This was a thoroughly enjoyable collection of short stories, superbly narrated by Matt Godfrey. I can see now why Stephen King gave Fredric Brown and specifically this collection a special mention in his non fiction book about influential horror written during the 1950's through the 1970's: Danse Macabre.


Within this volume, there are nearly 50 stories, most of them very short. There were some sci-fi tales mixed in, but most of these were horror. For whatever reason, these tiny gems brought me back to the stories I read when I first got into horror. I would say the period after Poe, but before King. I did a lot of short story reading back then; I used them as a way to find new authors, and then longer works written by them. Somehow, I never discovered Mr. Brown back then, but I'm so glad that I've discovered him now.


There are too many tales to get into here, but a few of the standouts to me were:


The Geezenstacks This was Just. Plain. Fun! How can you go wrong with a horror story about dolls?!


Cat Burglar That ending cracked me the hell up!


There were several stories that began with "Nightmare in..." and I pretty much loved all of those.


Matt Godfrey does a tremendous job narrating these stories. I've listened to a few of his audios now, and he's quickly becoming one of my favorite narrators. Will Patton had better watch out!

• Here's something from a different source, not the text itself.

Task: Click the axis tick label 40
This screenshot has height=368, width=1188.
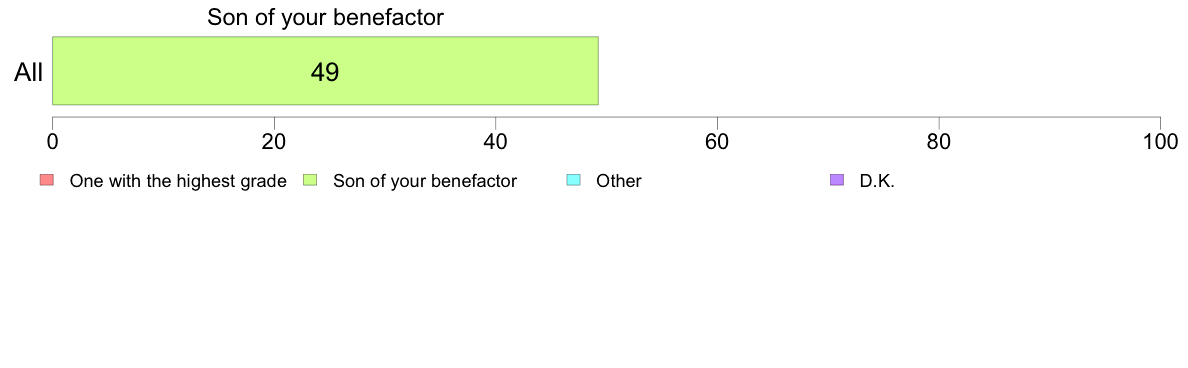Action: [496, 142]
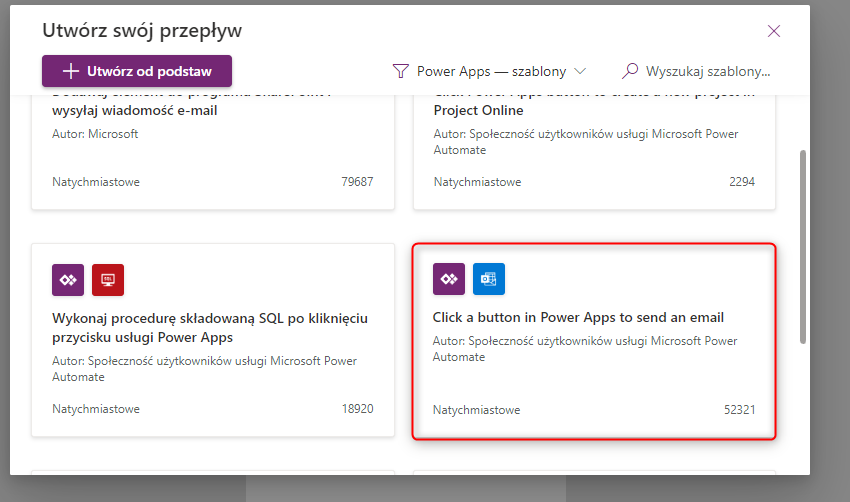
Task: Click the funnel filter icon
Action: pos(400,71)
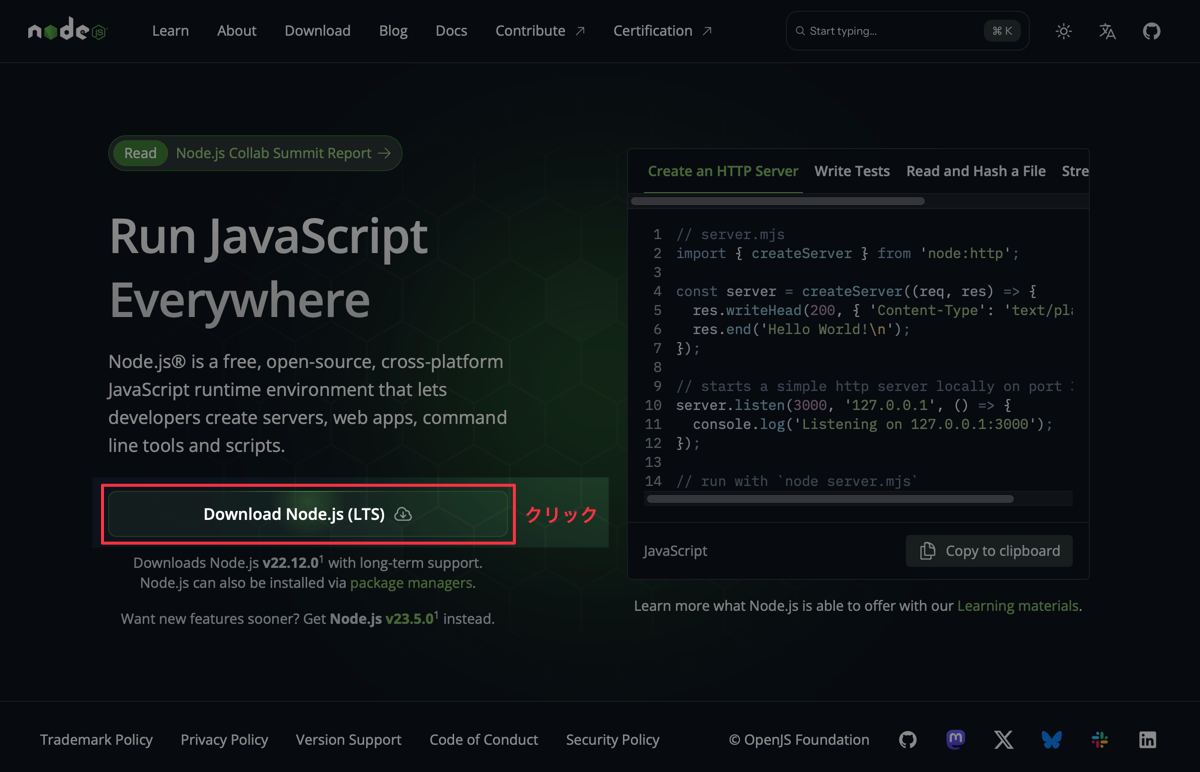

This collection really stands above most others of its kind, not only from that time period, (the 60's), but this time period as well. That's not to say that some of these stories don't feel dated, because some do, but I don't feel as if that affected their impact. Also, Nightmares and Geezenstacks will not work for everyone, especially those who love their tales to be extra bloody or leaning towards bizarro. Horror was tamer in the 60's, and these stories are a product of their time.


That being said, I loved this collection. It had short stories that were actually short, it had a great deal of variety, most tales packed a real punch and the narration was wonderful. I give this my highest recommendation!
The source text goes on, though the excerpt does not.